In humans, SSTR1 and 2 were found in the pituitary, small intestine, heart, and spleen with SSTR2 predominating in the pancreas, pituitary, and stomach. SSTR3 and SSTR4 were similarly expressed in the pituitary, heart, liver, spleen, stomach, small intestine, and kidney, whereas SSTR5 was found in high concentrations in the pituitary. In the pituitary, various groups also have shown that SSTR2 and SSTR5 play key roles in the inhibition of growth hormone secretion. Shimon et al. were able to demonstrate that combining SSTR2 and SSTR5 specific agonists had an additive effect on growth hormone suppression from human pituitary adenoma cultures [9]. Analysis of SSTR1-5 using reverse transcriptase polymerase chain reaction (RT-PCR) detected the presence of SSTR2 and not SSTR5 on human islets [10]. However, recent studies by Kumar et al. showed a majority of cells expressing SSTR1, 2, and 5; with SSTR3 and 4 present, but in reduced quantities. On the α cell, the predominant receptor was SSTR2. The β cell had high numbers of SSTR1 and SSTR5 while the δ cell had predominantly SSTR5 [11].
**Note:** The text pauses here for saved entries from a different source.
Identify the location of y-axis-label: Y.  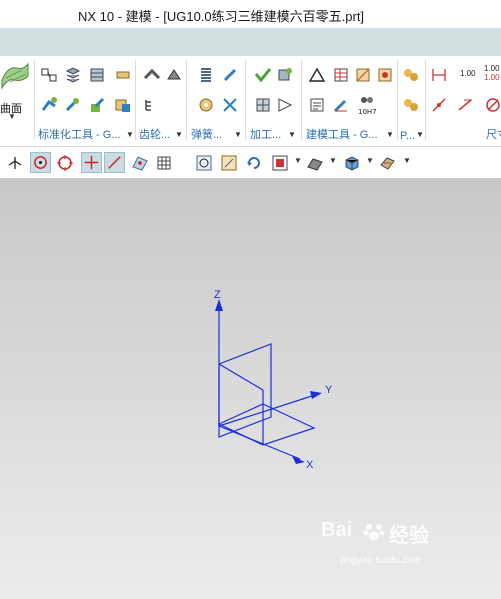
(329, 390).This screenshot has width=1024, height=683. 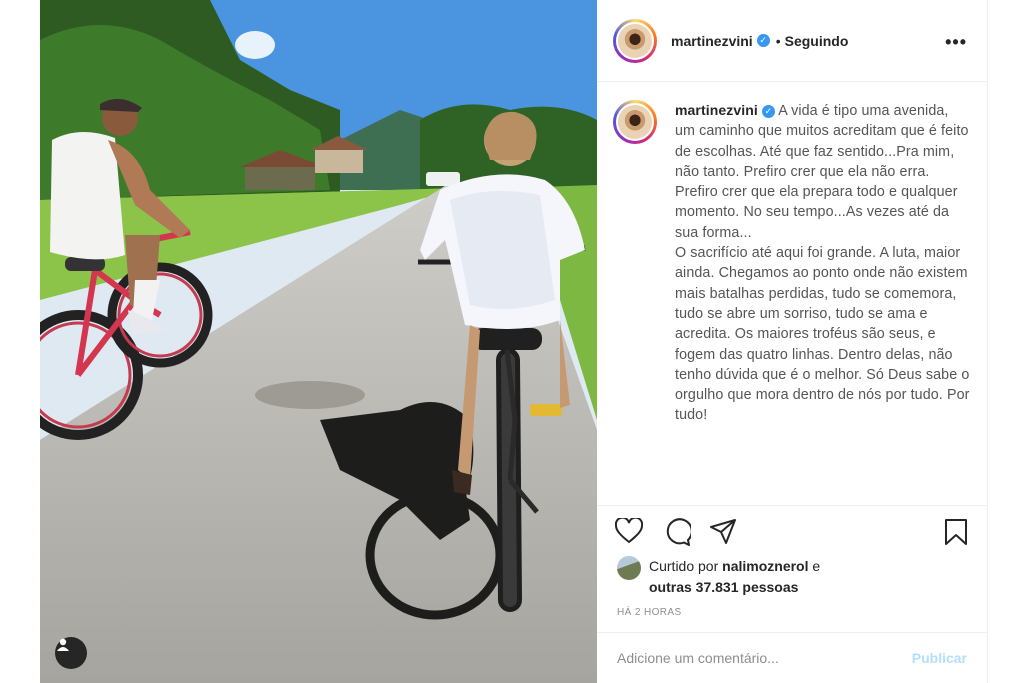 I want to click on post-timestamp: HÁ 2 HORAS, so click(x=650, y=612).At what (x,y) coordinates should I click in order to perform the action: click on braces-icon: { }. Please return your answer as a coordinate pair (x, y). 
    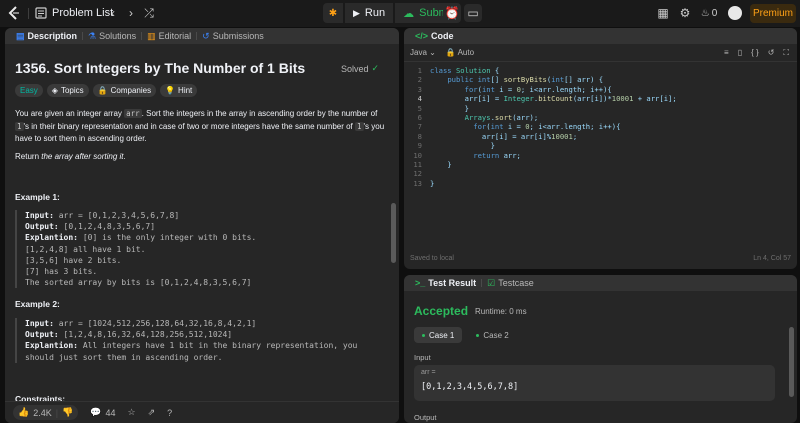
    Looking at the image, I should click on (755, 53). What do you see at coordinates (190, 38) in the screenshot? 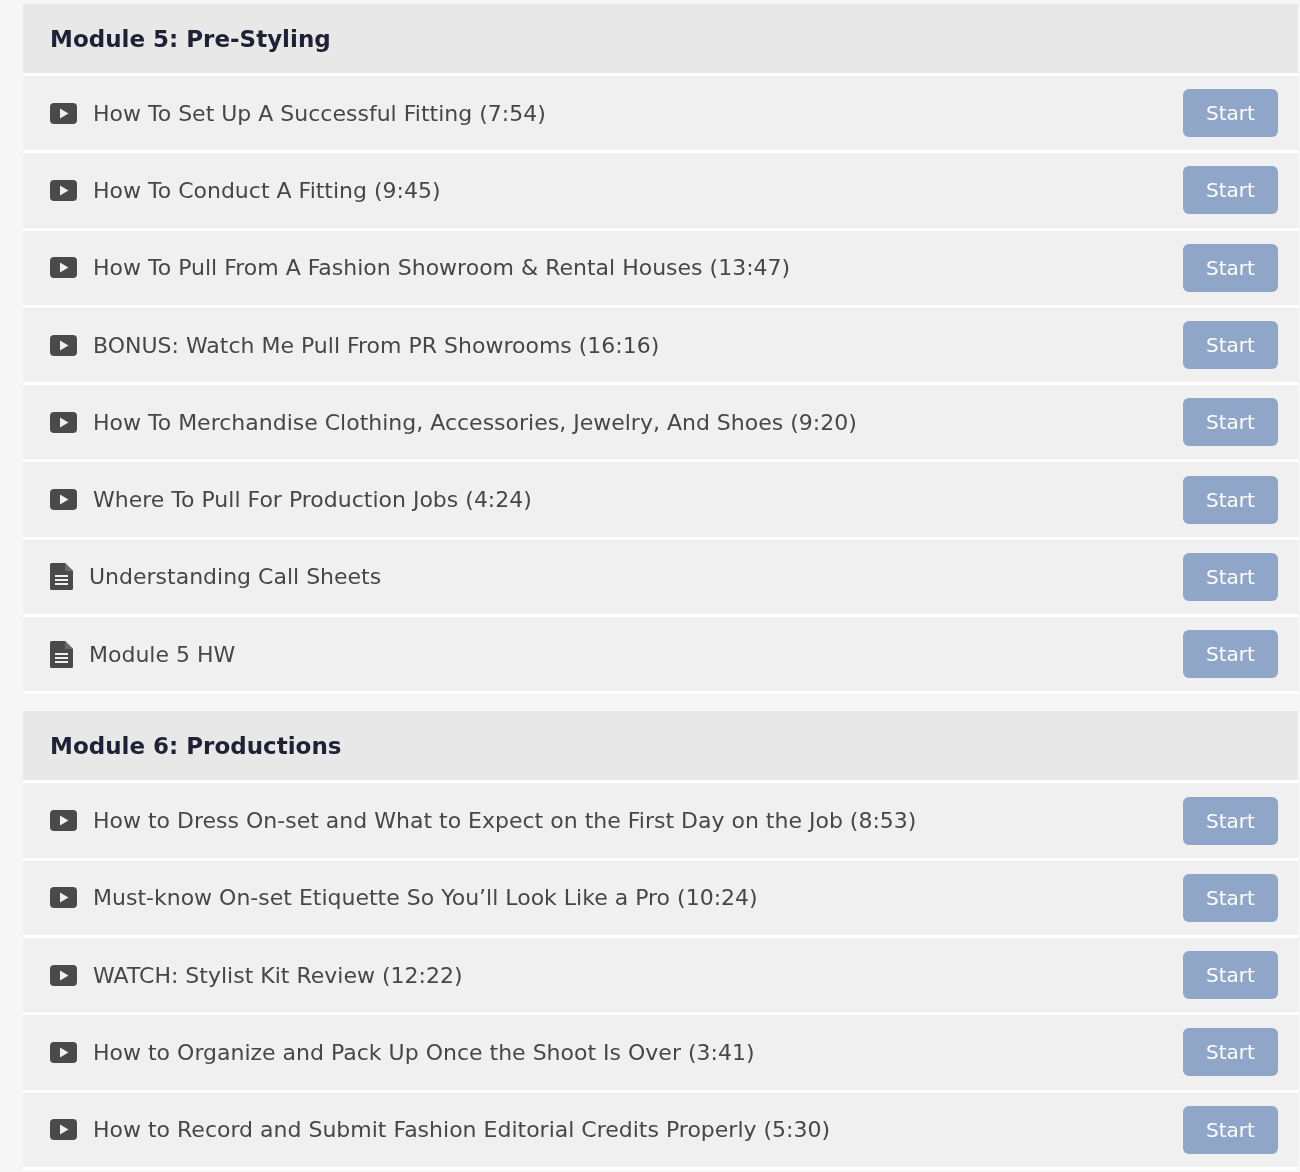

However, the distribution of SSTRs in mice is controversial. The recent cloning of five somatostatin receptor subtypes (SSTR) has lent great excitement to studies related to somatostatin and its receptors. In the rat, SSTRs1 through 5 were found in the brain and pituitary. In the rat brain, however, there also is a different SSTR expression pattern between the cortex and the cerebellum [12]. SSTR2, 3, and 5 also were found in the stomach and pancreas. Infusion of the SSTR5 agonist into the rat pancreata resulted in a significant inhibition of glucose-stimulated insulin secretion. An earlier report from our laboratory using in vitro islet culture technique showed that SSTR5 is the dominant receptor in regulating insulin release in the mouse pancreas [13]. These studies suggest that the inhibition of insulin secretion in mice was mediated by SSTR5 [14].

Furthermore, the distribution of SSTRs in vivo has been found in both cell-subtype and tissue-specific patterns [15]. SSTRs are expressed in different levels in different organs at different ages with sexual dimorphisms [16, 17]. The concept that more than one receptor may serve the same function or work together on the same cell has been hinted at by Rocheville et al. who showed that SSTR1 and SSTR5 were able to form heterodimers. Subsequent studies also have shown that other family members were able to form dimmer/heterodimers as a mechanism to modulate their functions [18, 19, 20, 21].

It has been demonstrated previously that the inhibitory effect of SST on insulin secretion in the endocrine pancreas is mediated via SSTR5 expressed on β and δ cells [13, 22, 23, 24]. The objective of this study was to examine the specific role of SSTR5 in regulating insulin secretion and glucose tolerance and its association with other SSTR family members during mouse development.